• _ENTRIES SUPPLIED_:

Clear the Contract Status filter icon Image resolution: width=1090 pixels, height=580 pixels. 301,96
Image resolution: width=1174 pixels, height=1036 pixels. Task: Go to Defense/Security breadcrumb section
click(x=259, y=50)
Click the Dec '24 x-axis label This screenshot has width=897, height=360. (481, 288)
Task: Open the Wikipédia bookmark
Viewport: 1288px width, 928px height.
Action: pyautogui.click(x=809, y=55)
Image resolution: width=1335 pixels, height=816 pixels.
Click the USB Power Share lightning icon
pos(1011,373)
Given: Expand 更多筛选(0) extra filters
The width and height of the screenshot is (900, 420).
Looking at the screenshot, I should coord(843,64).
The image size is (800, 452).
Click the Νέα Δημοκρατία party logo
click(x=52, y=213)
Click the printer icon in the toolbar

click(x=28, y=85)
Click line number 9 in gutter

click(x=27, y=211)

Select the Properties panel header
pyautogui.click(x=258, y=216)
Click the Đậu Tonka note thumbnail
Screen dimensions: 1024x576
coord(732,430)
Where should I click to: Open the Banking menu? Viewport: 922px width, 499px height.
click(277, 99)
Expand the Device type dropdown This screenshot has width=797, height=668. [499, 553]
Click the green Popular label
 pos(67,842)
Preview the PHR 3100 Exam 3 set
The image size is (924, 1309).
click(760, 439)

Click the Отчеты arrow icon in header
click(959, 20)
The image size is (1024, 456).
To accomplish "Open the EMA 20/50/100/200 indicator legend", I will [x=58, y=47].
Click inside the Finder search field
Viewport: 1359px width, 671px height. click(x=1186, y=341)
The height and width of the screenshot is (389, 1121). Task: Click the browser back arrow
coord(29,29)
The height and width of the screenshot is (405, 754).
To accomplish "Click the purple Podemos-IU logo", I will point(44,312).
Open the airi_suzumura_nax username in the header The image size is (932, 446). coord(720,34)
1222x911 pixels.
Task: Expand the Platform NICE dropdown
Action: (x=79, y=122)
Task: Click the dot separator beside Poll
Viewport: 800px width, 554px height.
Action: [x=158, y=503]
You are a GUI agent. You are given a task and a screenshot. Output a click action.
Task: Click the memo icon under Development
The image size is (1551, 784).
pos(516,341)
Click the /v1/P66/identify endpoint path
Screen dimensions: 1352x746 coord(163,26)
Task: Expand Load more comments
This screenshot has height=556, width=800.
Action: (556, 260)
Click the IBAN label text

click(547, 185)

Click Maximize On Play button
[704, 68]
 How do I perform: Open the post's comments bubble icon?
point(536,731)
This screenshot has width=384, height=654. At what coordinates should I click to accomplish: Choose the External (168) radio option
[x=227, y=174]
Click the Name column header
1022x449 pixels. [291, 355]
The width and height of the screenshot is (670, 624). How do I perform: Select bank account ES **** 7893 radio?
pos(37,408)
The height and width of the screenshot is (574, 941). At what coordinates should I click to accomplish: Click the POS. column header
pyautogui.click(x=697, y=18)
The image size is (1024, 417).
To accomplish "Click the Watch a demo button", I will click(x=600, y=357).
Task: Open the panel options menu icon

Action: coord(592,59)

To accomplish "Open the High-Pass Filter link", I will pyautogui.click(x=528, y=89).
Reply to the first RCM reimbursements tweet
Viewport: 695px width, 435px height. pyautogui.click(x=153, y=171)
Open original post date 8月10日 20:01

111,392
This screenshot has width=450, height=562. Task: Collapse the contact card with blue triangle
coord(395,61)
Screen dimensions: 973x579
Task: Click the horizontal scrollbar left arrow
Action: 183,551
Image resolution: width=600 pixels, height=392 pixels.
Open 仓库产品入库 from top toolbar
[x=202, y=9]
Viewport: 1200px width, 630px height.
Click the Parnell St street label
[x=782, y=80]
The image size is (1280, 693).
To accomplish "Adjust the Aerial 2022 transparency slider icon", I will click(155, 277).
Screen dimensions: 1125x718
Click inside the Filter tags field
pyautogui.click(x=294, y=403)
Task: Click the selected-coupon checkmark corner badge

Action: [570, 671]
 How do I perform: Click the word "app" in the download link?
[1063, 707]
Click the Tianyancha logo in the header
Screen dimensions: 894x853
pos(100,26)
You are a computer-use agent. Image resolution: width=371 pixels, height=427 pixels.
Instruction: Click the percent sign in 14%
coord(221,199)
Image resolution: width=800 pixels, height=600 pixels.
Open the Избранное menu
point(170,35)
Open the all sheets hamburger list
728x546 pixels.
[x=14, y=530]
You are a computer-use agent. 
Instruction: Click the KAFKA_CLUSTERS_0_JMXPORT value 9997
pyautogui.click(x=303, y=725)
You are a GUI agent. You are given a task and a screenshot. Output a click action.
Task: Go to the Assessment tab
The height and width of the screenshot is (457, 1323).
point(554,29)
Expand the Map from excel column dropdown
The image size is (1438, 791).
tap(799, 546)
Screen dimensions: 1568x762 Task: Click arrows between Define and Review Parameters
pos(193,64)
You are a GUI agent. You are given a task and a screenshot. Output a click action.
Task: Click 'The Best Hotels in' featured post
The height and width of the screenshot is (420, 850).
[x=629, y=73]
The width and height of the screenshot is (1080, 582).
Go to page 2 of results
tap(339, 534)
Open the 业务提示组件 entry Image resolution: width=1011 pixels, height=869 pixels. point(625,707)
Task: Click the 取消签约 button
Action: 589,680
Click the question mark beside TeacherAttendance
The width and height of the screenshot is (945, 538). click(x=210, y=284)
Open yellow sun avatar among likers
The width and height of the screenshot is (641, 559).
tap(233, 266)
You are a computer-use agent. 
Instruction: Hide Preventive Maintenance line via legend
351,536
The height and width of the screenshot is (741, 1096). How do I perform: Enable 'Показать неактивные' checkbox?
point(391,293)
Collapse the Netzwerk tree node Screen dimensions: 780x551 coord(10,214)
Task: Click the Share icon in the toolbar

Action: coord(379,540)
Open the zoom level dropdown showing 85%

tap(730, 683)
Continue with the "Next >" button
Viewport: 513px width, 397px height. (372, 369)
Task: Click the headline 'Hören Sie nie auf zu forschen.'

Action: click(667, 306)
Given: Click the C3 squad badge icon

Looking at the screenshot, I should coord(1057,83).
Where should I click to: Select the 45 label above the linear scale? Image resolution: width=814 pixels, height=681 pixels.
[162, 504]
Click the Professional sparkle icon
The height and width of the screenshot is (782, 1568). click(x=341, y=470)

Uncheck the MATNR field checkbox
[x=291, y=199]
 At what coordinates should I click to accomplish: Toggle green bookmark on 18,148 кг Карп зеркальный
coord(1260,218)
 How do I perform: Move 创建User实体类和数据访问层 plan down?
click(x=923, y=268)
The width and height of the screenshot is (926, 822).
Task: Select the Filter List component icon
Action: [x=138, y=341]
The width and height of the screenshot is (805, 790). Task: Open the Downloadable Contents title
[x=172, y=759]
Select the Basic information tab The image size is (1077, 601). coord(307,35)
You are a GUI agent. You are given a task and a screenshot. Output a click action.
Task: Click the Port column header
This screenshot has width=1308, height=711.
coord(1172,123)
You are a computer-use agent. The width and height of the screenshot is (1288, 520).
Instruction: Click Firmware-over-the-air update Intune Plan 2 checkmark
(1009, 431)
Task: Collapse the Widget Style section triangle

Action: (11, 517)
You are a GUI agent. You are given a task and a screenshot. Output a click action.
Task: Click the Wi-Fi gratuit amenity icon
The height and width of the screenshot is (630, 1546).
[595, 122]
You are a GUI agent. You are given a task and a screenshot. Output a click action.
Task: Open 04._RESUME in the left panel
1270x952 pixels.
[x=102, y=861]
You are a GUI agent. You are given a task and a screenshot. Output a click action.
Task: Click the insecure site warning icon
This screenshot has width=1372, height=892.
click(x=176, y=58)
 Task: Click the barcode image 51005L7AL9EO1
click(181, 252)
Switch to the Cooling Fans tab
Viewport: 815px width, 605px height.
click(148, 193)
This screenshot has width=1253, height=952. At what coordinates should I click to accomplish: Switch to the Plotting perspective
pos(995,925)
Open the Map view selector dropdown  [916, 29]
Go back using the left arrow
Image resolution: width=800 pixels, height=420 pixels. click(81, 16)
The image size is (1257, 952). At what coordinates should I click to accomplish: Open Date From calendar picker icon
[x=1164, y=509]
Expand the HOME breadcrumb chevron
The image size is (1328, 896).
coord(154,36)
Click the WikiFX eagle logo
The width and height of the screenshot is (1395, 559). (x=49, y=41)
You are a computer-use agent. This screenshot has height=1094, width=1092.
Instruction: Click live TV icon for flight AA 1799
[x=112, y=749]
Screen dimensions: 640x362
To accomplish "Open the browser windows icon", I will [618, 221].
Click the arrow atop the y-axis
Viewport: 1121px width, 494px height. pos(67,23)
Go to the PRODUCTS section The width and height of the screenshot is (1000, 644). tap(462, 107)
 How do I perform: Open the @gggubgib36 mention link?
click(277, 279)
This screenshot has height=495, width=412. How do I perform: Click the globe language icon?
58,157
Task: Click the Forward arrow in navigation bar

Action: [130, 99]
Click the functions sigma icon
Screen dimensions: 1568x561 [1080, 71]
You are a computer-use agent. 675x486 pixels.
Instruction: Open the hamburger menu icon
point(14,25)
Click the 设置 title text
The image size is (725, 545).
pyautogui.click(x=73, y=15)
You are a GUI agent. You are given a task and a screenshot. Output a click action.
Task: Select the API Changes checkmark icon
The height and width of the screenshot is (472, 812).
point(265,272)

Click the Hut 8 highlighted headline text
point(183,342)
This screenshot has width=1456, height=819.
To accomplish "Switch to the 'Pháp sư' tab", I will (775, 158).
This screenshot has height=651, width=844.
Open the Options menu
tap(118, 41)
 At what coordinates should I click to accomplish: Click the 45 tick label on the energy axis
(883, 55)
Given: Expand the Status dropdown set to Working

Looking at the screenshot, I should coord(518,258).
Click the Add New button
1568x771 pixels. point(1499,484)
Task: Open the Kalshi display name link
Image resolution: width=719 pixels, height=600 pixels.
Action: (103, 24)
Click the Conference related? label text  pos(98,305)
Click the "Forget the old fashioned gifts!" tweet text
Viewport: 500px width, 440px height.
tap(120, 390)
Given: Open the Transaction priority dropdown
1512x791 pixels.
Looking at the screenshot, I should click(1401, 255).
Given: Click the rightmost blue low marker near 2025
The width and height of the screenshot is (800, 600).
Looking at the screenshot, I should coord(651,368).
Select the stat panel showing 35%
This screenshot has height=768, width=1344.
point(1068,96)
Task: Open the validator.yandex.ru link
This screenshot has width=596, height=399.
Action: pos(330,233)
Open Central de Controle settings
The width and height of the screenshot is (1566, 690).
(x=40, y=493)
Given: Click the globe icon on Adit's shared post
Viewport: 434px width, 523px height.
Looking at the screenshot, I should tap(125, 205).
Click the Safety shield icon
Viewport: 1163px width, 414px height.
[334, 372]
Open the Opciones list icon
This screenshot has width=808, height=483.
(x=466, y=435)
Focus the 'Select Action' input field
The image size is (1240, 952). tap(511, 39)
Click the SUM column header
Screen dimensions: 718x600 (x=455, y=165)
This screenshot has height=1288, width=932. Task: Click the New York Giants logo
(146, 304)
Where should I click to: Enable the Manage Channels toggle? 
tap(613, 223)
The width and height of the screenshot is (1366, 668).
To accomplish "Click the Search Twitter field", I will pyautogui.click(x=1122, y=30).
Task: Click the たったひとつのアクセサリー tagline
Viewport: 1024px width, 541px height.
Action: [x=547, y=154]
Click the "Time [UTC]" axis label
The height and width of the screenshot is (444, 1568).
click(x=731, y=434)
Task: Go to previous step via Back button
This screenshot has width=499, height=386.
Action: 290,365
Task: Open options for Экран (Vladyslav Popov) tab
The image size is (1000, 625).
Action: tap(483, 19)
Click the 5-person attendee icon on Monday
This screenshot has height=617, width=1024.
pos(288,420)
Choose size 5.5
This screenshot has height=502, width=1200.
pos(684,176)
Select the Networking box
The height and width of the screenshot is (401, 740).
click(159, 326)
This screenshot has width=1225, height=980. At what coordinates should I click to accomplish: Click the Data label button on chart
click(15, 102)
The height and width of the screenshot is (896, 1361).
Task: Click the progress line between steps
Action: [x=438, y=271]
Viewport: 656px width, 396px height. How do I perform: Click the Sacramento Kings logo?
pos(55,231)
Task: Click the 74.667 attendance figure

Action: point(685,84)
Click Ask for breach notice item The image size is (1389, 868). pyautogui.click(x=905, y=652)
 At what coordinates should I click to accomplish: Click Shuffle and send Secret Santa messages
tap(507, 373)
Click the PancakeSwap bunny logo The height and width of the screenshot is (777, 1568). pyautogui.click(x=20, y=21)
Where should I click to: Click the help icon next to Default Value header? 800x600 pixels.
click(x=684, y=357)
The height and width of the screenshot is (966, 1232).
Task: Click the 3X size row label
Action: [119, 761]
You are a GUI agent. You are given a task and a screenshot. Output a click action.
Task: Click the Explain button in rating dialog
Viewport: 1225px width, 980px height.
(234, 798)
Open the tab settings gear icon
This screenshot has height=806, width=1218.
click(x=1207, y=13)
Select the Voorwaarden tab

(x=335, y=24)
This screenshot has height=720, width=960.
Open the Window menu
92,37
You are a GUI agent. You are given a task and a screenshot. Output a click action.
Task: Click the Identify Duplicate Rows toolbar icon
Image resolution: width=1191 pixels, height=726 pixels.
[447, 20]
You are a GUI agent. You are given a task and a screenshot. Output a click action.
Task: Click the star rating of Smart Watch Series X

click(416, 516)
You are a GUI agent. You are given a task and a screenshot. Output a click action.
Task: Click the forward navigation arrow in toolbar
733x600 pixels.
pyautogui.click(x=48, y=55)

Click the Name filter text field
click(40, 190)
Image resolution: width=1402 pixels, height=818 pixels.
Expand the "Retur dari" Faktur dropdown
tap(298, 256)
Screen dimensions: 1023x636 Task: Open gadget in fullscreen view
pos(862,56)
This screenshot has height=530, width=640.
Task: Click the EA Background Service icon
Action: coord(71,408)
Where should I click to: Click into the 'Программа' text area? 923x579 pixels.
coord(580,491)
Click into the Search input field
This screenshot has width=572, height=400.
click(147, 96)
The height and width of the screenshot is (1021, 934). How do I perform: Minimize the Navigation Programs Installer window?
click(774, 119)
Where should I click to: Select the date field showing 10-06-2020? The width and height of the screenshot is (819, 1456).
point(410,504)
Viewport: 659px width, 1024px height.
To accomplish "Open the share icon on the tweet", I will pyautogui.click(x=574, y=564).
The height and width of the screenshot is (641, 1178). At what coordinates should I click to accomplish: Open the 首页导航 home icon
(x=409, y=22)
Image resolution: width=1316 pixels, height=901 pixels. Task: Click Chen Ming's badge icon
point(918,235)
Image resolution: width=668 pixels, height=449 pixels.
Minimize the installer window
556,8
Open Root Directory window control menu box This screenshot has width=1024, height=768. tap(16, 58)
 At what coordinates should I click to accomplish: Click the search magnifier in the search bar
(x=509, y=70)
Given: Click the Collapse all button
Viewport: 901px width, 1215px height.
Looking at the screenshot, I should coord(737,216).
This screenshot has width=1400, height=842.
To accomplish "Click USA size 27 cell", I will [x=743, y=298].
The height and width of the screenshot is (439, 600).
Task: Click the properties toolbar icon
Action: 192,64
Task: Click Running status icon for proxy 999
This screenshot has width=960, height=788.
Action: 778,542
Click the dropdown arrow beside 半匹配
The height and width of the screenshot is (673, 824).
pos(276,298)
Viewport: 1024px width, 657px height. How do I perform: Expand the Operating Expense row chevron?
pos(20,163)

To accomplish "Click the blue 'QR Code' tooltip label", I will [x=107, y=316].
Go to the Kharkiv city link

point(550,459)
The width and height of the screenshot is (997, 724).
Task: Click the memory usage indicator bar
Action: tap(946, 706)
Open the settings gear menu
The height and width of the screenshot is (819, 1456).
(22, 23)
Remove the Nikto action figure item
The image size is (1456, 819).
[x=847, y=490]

• _TRY IT_: Provide nothing but the number of lines in the material above in which the string "computer" is found.

• _RESULT OF THIS EXERCISE_: 6